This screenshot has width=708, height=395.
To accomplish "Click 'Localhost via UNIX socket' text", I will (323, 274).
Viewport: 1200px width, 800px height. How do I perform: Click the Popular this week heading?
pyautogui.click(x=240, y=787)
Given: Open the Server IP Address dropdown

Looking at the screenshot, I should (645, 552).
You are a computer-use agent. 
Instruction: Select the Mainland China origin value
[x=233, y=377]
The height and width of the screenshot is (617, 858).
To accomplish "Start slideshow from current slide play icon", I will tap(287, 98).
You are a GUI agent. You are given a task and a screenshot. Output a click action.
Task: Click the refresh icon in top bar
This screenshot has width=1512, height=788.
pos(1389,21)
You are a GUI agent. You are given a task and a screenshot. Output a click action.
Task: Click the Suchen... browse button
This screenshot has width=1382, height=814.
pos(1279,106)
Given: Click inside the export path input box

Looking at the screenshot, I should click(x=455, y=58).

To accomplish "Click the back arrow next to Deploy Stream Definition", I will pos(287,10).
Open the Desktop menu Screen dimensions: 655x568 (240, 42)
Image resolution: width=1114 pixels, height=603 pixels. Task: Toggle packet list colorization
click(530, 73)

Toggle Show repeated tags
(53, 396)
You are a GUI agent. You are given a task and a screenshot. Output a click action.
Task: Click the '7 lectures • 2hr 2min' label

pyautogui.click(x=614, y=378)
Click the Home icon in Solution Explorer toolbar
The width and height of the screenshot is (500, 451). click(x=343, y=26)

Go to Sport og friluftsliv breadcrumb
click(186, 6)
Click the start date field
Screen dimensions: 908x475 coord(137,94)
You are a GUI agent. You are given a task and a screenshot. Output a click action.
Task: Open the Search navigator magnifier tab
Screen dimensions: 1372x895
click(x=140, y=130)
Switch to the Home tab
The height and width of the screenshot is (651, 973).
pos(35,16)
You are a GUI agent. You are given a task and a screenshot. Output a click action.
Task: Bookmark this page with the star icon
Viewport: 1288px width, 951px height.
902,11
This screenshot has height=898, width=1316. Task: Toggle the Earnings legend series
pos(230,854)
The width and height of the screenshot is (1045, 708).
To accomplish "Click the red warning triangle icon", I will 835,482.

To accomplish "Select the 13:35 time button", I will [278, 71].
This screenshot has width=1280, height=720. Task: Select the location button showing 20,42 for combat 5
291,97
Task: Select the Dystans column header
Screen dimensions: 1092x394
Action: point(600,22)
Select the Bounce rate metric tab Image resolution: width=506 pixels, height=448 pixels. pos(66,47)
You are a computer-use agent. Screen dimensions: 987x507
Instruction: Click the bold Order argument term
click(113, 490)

> Work to complete
Give the data again in full, keeping every line as it was.

> Reply
This screenshot has width=708, height=395.
To accomplish "Click 'Localhost via UNIX socket' text", I will (323, 274).
Viewport: 1200px width, 800px height. How do I perform: Click the Popular this week heading?
pyautogui.click(x=240, y=787)
Given: Open the Server IP Address dropdown

Looking at the screenshot, I should (645, 552).
You are a computer-use agent. 
Instruction: Select the Mainland China origin value
[x=233, y=377]
The height and width of the screenshot is (617, 858).
To accomplish "Start slideshow from current slide play icon", I will tap(287, 98).
You are a GUI agent. You are given a task and a screenshot. Output a click action.
Task: Click the refresh icon in top bar
This screenshot has width=1512, height=788.
pos(1389,21)
You are a GUI agent. You are given a task and a screenshot. Output a click action.
Task: Click the Suchen... browse button
This screenshot has width=1382, height=814.
pos(1279,106)
Given: Click inside the export path input box

Looking at the screenshot, I should click(x=455, y=58).

To accomplish "Click the back arrow next to Deploy Stream Definition", I will pos(287,10).
Open the Desktop menu Screen dimensions: 655x568 (240, 42)
Image resolution: width=1114 pixels, height=603 pixels. Task: Toggle packet list colorization
click(530, 73)

Toggle Show repeated tags
(53, 396)
You are a GUI agent. You are given a task and a screenshot. Output a click action.
Task: Click the '7 lectures • 2hr 2min' label

pyautogui.click(x=614, y=378)
Click the Home icon in Solution Explorer toolbar
The width and height of the screenshot is (500, 451). click(x=343, y=26)

Go to Sport og friluftsliv breadcrumb
click(186, 6)
Click the start date field
Screen dimensions: 908x475 coord(137,94)
You are a GUI agent. You are given a task and a screenshot. Output a click action.
Task: Open the Search navigator magnifier tab
Screen dimensions: 1372x895
click(x=140, y=130)
Switch to the Home tab
The height and width of the screenshot is (651, 973).
pos(35,16)
You are a GUI agent. You are given a task and a screenshot. Output a click action.
Task: Bookmark this page with the star icon
Viewport: 1288px width, 951px height.
902,11
This screenshot has height=898, width=1316. Task: Toggle the Earnings legend series
pos(230,854)
The width and height of the screenshot is (1045, 708).
To accomplish "Click the red warning triangle icon", I will 835,482.

To accomplish "Select the 13:35 time button", I will [278, 71].
This screenshot has width=1280, height=720. Task: Select the location button showing 20,42 for combat 5
291,97
Task: Select the Dystans column header
Screen dimensions: 1092x394
Action: point(600,22)
Select the Bounce rate metric tab Image resolution: width=506 pixels, height=448 pixels. pos(66,47)
You are a computer-use agent. Screen dimensions: 987x507
Instruction: Click the bold Order argument term
click(113, 490)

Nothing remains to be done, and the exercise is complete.